Restrictions (to make clear that this is neither a maths problem [as opposed to a maths puzzle] nor an exercise in computation or advanced Euclidean geometry):

• no arithmetic operations allowed (addition, multiplication, ...)
• you may draw one new line-segment on the star, but no more than that

Sorry rand, but I think this is just another math problem...("prove", "angles", "sum", "180 degrees")

@MarkN According to the canonical meta post on this, the sign of a maths *puzzle* as opposed to *problem* is to have a **clever or elegant solution, often an "aha" moment**, an **unexpected problem statement**, or an **unexpected or counterintuitive result**. The solution I have in mind definitely has the first of these features, and IMO the last two too.

This isn't a math puzzle - it's a logic puzzle. You just usually learn this logic from someone who also teaches math.

• Milo Brandt Correct answer

5 years ago

\$\hskip 1.5in\$

This is an image of an arrow sweeping each of the successive angles in the star. Notice that, after it traces all \$5\$ angles, its orientation is reversed - meaning it has rotated \$180^{\circ}\$ and that this must be the sum of the angles. We can do the same thing to the star in your figure, ergo, its angles too sum to \$180^{\circ}\$.

A Generalization:

We can do the same thing to a figure like this, whose angles sum to \$180^{\circ}\$: \$\hskip 1.5in\$
We can also do this to a triangle. The important property is this:

There must be no vertices of the star interior to the cone swept out by a ray traversing a given angle.

Satisfying this condition - which basically says that we never have to "ignore" vertices, but instead just rotate the arrow and see what it hits - we find that we can order the vertices in a "clockwise" manner, so that, at each angle, either the head or the tail of the arrow steps to the next vertex in the order (and they alternate which). Obviously, both head and tail will make a full revolution when twice as many angles as vertices have been traced, yielding the desired result.

(One might also express my condition as "assigning the vertices the numbers \$1\$ through \$2n+1\$ in clockwise order as seen from a central point, it must be that \$1\$ connects to \$n\$ and \$n+1\$, and all other points are connected analogously")

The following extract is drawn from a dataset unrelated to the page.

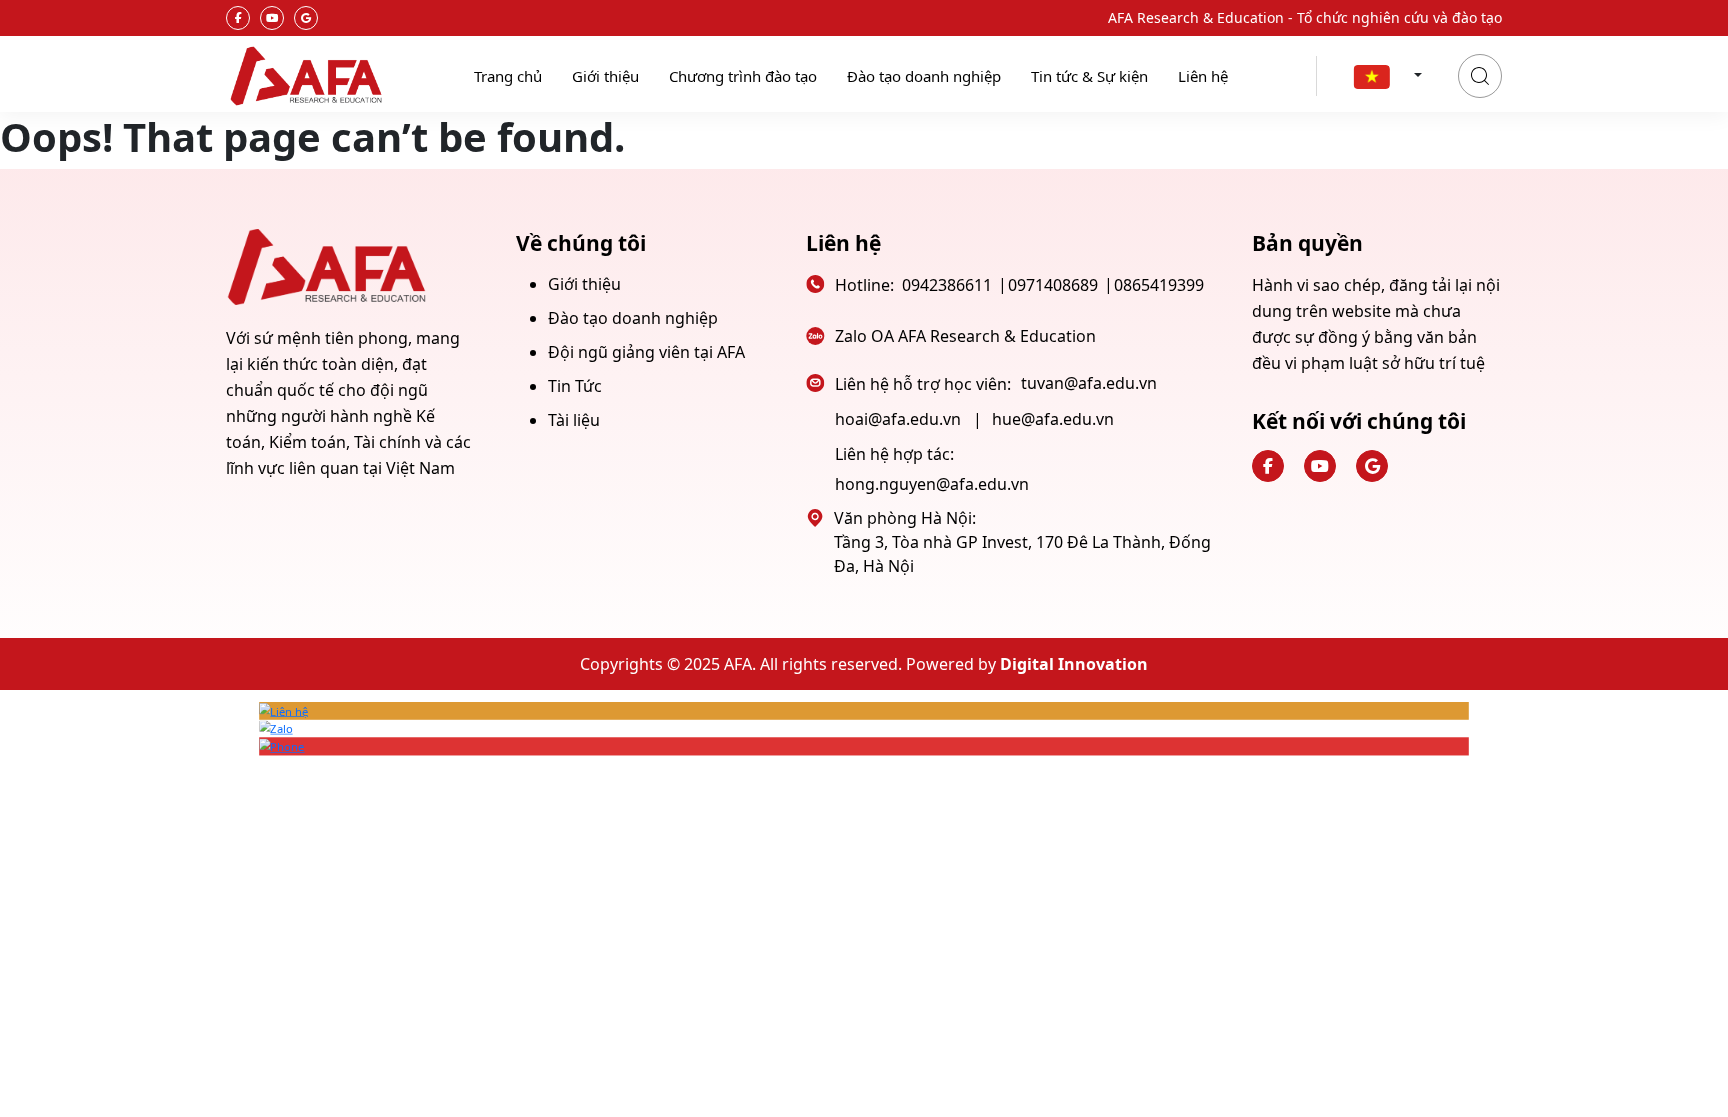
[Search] (1480, 76)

(Also, for what it's worth, I really liked this puzzle, even if my answer is not the intended one - I had a good, "Well that's *obvious*" moment, followed by a few hours of intense head-scratching, trying to figure why it was obvious, followed by "Aha! It *was* obvious!")

I take it your comment is a reference to this joke? =)

Accepted because it's even nicer than the answer I was also looking for, and also covers a generalisation.